Paper: Concrete Problems In AI Safety
Imagine you've created the world's first fully intelligent cleaning robot. You're getting ready for the very first real world test run.
Attempt 1
You put the robot in your living room, turn it on, and command it to clean the room for you.
You wait for a few moments, but the robot stands exactly where it was, doing nothing. You sigh, grumble something incoherent about the stupidity of computers and wheel the robot back into your lab.
So what happened? Well, you programmed the robot to clean anything it observed that was worth cleaning, using as little energy as it could. Electricity is expensive after all. The robot had decided to play with the definition of 'observe' – if it cut off power to its vision system (two cameras attached to the front), it wouldn't observe any mess, and therefore wouldn't need to clean anything! The robot had found a way to hack its objective function. It was asked to clean everything it saw, so it simply chose to see nothing.
The problem: Reward hacking. The AI accomplished the goal you had specified for it, but not in the way you wanted it to.
This turns out to be surprisingly difficult to fix. The AI seems clever enough to game any of your attempts at making it actually do the thing you want. Three months later you think you've finally solved the problem. To assess whether the bot is actually doing its job, you have a second AI inside the bot that evaluates the cleaning AI. The evaluation AI doles out rewards or punishments to the cleaning AI depending on how good a job it does. The evaluation AI is much simpler, and so easier to control, but it's smart enough to force the cleaning AI to actually clean the room.
Attempt 2
Alright, time to test in the real world again. You lug the robot back to your living room, which has collected even more dust over the three months you've spent in your lab. You turn on the robot and command it to clean the room.
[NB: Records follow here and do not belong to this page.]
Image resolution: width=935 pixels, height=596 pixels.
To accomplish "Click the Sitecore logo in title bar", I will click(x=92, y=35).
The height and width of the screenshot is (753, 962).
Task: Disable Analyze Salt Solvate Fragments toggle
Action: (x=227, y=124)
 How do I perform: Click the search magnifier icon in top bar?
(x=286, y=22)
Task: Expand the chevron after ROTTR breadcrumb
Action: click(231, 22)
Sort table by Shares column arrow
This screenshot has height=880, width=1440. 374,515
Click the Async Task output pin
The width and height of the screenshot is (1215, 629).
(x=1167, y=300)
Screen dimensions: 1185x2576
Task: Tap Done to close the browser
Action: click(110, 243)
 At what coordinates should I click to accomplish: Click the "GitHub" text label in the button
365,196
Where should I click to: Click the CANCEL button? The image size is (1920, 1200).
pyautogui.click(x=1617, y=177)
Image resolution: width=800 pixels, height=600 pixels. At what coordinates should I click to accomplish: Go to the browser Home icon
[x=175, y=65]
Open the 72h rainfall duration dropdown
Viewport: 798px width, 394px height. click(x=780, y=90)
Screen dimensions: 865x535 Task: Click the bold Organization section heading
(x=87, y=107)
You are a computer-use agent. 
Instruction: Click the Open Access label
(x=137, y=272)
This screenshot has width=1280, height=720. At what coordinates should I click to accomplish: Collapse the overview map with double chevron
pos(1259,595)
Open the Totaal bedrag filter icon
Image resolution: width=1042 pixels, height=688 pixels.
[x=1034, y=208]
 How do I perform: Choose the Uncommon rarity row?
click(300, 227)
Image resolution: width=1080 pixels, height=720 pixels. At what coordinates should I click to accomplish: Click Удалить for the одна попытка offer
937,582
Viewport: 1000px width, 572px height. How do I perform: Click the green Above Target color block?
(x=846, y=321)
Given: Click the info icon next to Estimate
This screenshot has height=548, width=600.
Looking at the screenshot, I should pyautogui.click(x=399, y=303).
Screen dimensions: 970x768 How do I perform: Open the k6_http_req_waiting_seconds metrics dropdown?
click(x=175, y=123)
Things seem to go better this time. You watch with pride as your creation begins to vacuum the floor. Then the bot attempts to vacuum under a side table. In the process it knocks over a vase which crashes to the floor. Then it heads for the sofa, tossing it to one side to reveal the dust underneath, which it vacuums hungrily. Its heading for the TV next, but try to block its path. It picks you up and throws you to one side. A few seconds later you hear the TV soar across the room and crash into the wall.
Back in the lab you spend several weeks fixing the cleaning AI again. It's clear what went wrong. The bot was asked to clean the room, and that's exactly what it did. It let nothing stand in its way.
The problem: Negative side effects. The AI accomplished its goal of a dust free room, but in the process caused excessive side effects.
Your solution is to add a punishment system to the evaluation AI, that penalises the bot if it tries to influence its environment too much. Clean the room, but with minimum influence to the environment.
Attempt 3
It's working! Your AI has successfully cleaned a room. Now time to try it on a factory floor.
35 minutes later, the bot has jammed itself into a industrial shredder. You didn't tell it to not clean the inside of the shredder, after all.
The problem: Robustness to distributional shift. The AI could not realise that a factory floor environment was different from and more dangerous than an office.
You sigh as you realise you have much work to do before this thing is ready to be sold.
Making AIs do what we actually want them to do can be incredibly hard. Concrete Problems In AI Safety discusses all the problems described above and more, with some strategies on how we can address them.